DEVASTACIÓN EN NEPAL: SUBEN A 579 LOS MUERTOS Y CASI 2 MIL SIGUEN DESAPARECIDOS

La magnitud de la tragedia provocada por la devastadora riada que golpeó Nepal continúa creciendo, luego de que las autoridades elevaran este viernes a 579 el número de personas fallecidas y a 1,924 las que permanecen desaparecidas, mientras los equipos de emergencia mantienen la búsqueda entre enormes extensiones cubiertas por lodo, rocas y escombros.

La catástrofe comenzó la mañana del miércoles 26 de agosto en la región del Himalaya, cerca de la frontera entre Nepal y el Tíbet, después del colapso de un glaciar que desprendió una enorme masa de hielo, roca y tierra, la cual descendió hacia los sistemas fluviales y generó una violenta corriente que avanzó por los valles, arrasando comunidades, viviendas, carreteras, puentes y proyectos hidroeléctricos.

Conforme los rescatistas han logrado ingresar a las zonas afectadas, la dimensión del desastre se ha vuelto más evidente y también ha aumentado considerablemente el número de personas reportadas como desaparecidas, entre ellas 933 trabajadores vinculados con proyectos hidroeléctricos y más de 500 extranjeros, muchos de los cuales se encontraban en la región realizando recorridos turísticos, expediciones o peregrinaciones hacia el monte Kailash.

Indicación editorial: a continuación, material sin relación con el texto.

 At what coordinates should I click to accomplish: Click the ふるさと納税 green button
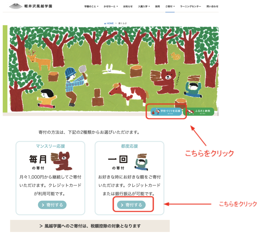coord(199,112)
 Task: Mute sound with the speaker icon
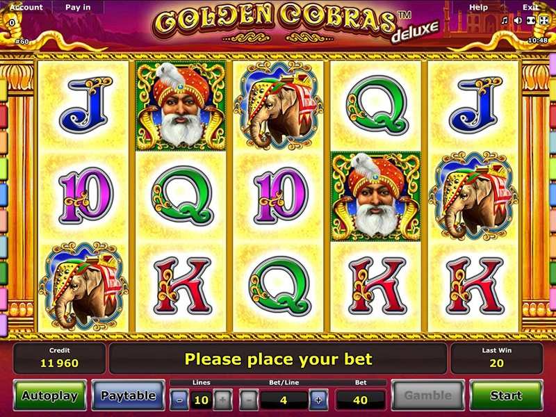click(517, 21)
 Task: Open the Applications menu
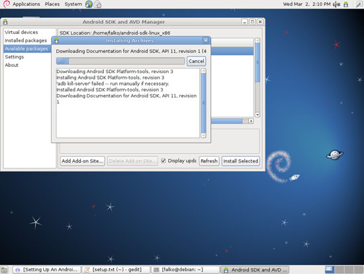click(26, 4)
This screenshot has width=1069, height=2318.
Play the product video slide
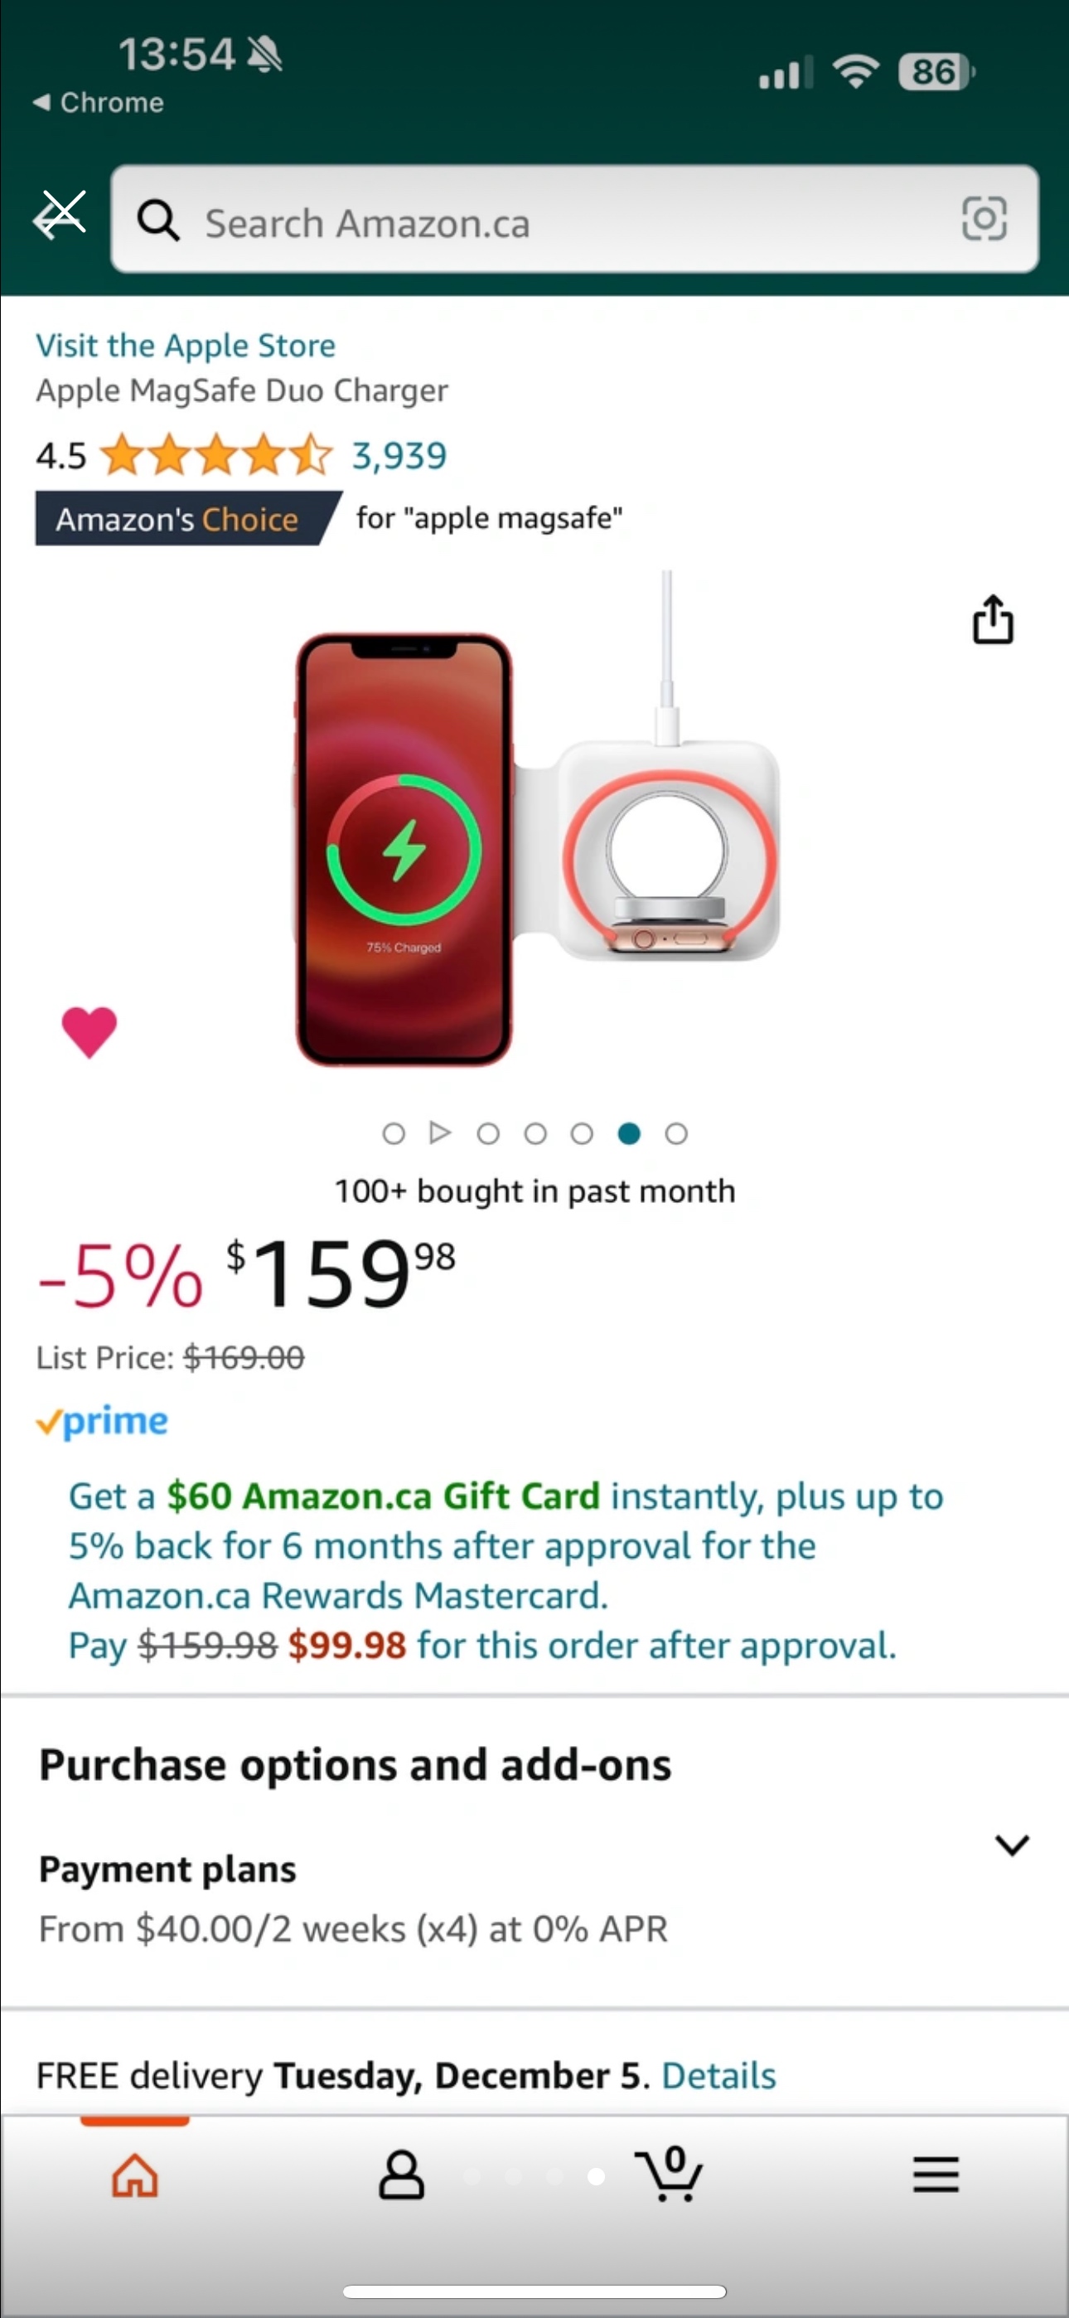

Las labores de búsqueda se desarrollan por aire y tierra con apoyo de helicópteros, drones y personal de seguridad, mientras los cuerpos de las víctimas continúan apareciendo decenas de kilómetros río abajo, sin embargo, las carreteras destruidas, los altos niveles de los ríos y las enormes cantidades de sedimentos han complicado el acceso a algunas de las comunidades más golpeadas.

La emergencia todavía no termina, ya que las autoridades mantienen bajo vigilancia dos lagos formados aguas arriba después del desastre, debido a que la acumulación de agua y escombros podría provocar nuevas inundaciones, por lo que habitantes de las zonas cercanas a los ríos han recibido instrucciones de mantenerse alejados de las riberas mientras continúa el monitoreo.

La tragedia también alcanza al otro lado de la frontera, en la región china del Tíbet, donde se reportan víctimas y más de 550 personas desaparecidas, de manera que, considerando ambos territorios, la cifra de personas que continúan sin ser localizadas se aproxima a 2,500, mientras Nepal y China mantienen desplegados equipos de rescate y las autoridades advierten que el número de víctimas podría seguir aumentando conforme avancen las operaciones.